Re:Oh, it get's WORSE! (Score:4, Interesting)
BRILLIANT! That means that any flaws in your OS or applications (web browser) WON'T BE PATCHED
Which isnt really an issue for several reasons:
A) most of the code out there isnt targetting some obscure form of linux
B) this is a live distro, so there is no permenant storage, so no real worry of a rootkit
C) someone booting up this distro is unlikely to be doing so for reasons that would expose him to threats
Hence the lack of caring about /etc/passwd, or running as root, or all the rest. Its generally irrelevant on a live distro because you cannot get rootkitted.
Wont work in hotels, airports, etc. (Score:2, Interesting)

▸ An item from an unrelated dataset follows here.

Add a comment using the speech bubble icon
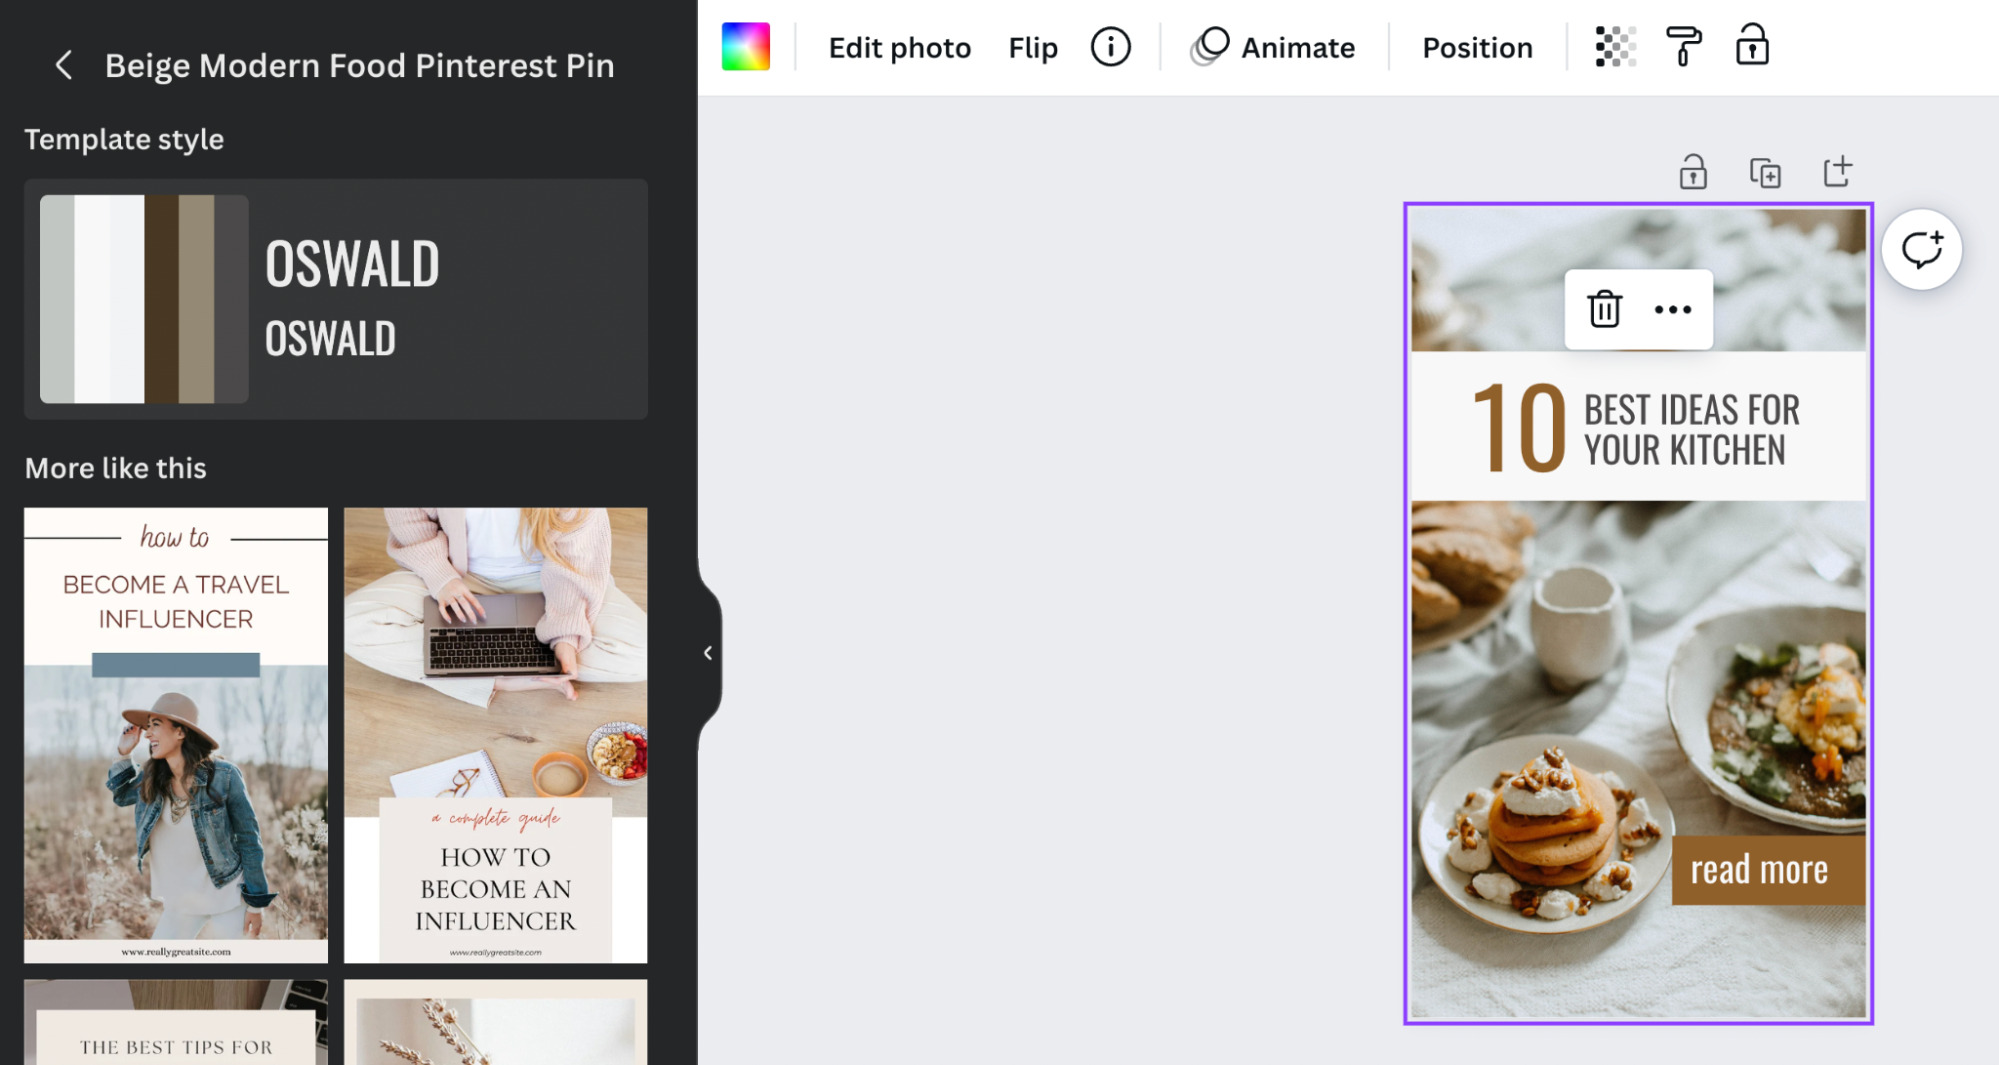Image resolution: width=1999 pixels, height=1065 pixels. 1921,249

I've been working in the kiosk industry for about 8 years now. The current company I work for has around 1000 kiosks in hotels, airports, business centers, etc as well as having around 20,000 customers.
I can tell you that 99% of hotel's are setup to NOT allow USB or CDRom booting for the very obvious reasons. Most are setup as well to only read CDROM and read/write from USB and also have a Bios password set to disable the ability to execute from a different device.

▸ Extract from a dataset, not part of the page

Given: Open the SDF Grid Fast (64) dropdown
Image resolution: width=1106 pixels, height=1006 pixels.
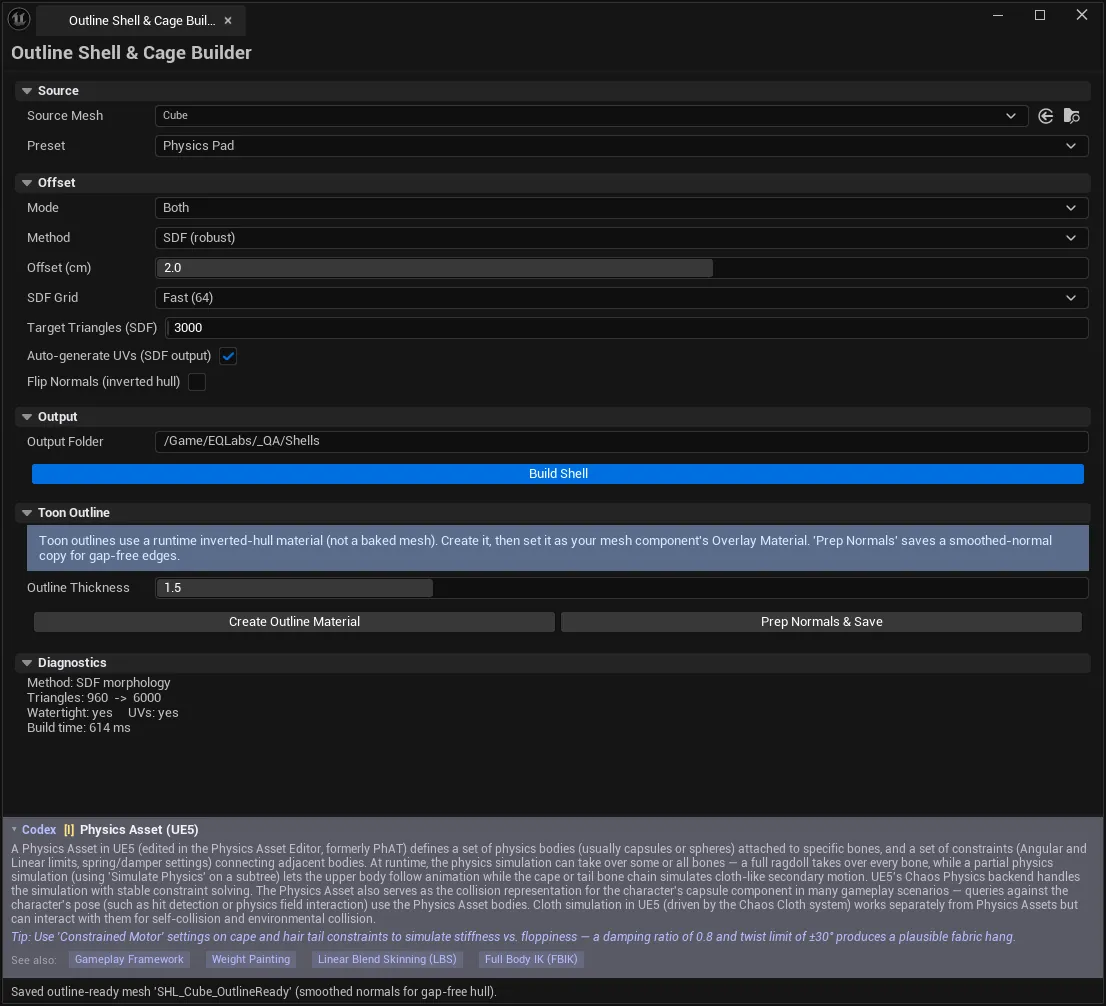Looking at the screenshot, I should click(x=621, y=298).
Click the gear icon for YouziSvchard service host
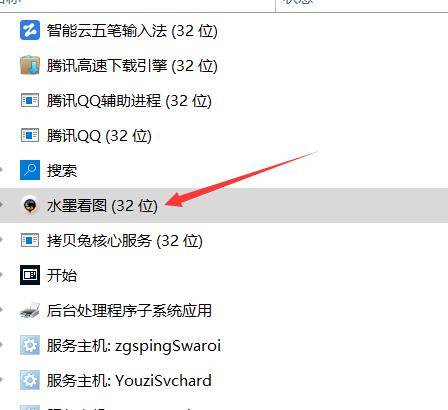Image resolution: width=448 pixels, height=410 pixels. [30, 380]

I suspect this project will die off pretty quickly or fail soon if the people involved with the idea didn't even do some simple research or know about this type of information. Sure it would be a great use for their home computers but outside of that the CD's will just be one more thing to fall into the hands of people who will abuse it and become yet another security hole.
Re:Wont work in hotels, airports, etc. (Score:3, Interesting)
I used to work in the hospitality industry as well - the company installed, maintained and supported guest internet access for hotels and transit companies (we had several bus and rail contracts). For the locations with a lot of government or corporate guests, standing orders from the hotel management was to do whatever was necessary to get these guests online. Lockheed-Martin employees were one of our biggest sources of calls, their vpn would not let them reach the captive portals and they had to be passed through manually. Many government employees and contractors had exactly the same problem. Anyone else would be told to contact their IT department to sort that mess out.
Don't underestimate what hotels will do to accomidate what may be one of their largest customer groups. When a company like Lockheed-Martin says fix this or our employees will no longer be staying at your hotel, you fix their complaint, you don't tell them 'but we locked down that functionality' and lose 80+% of your business.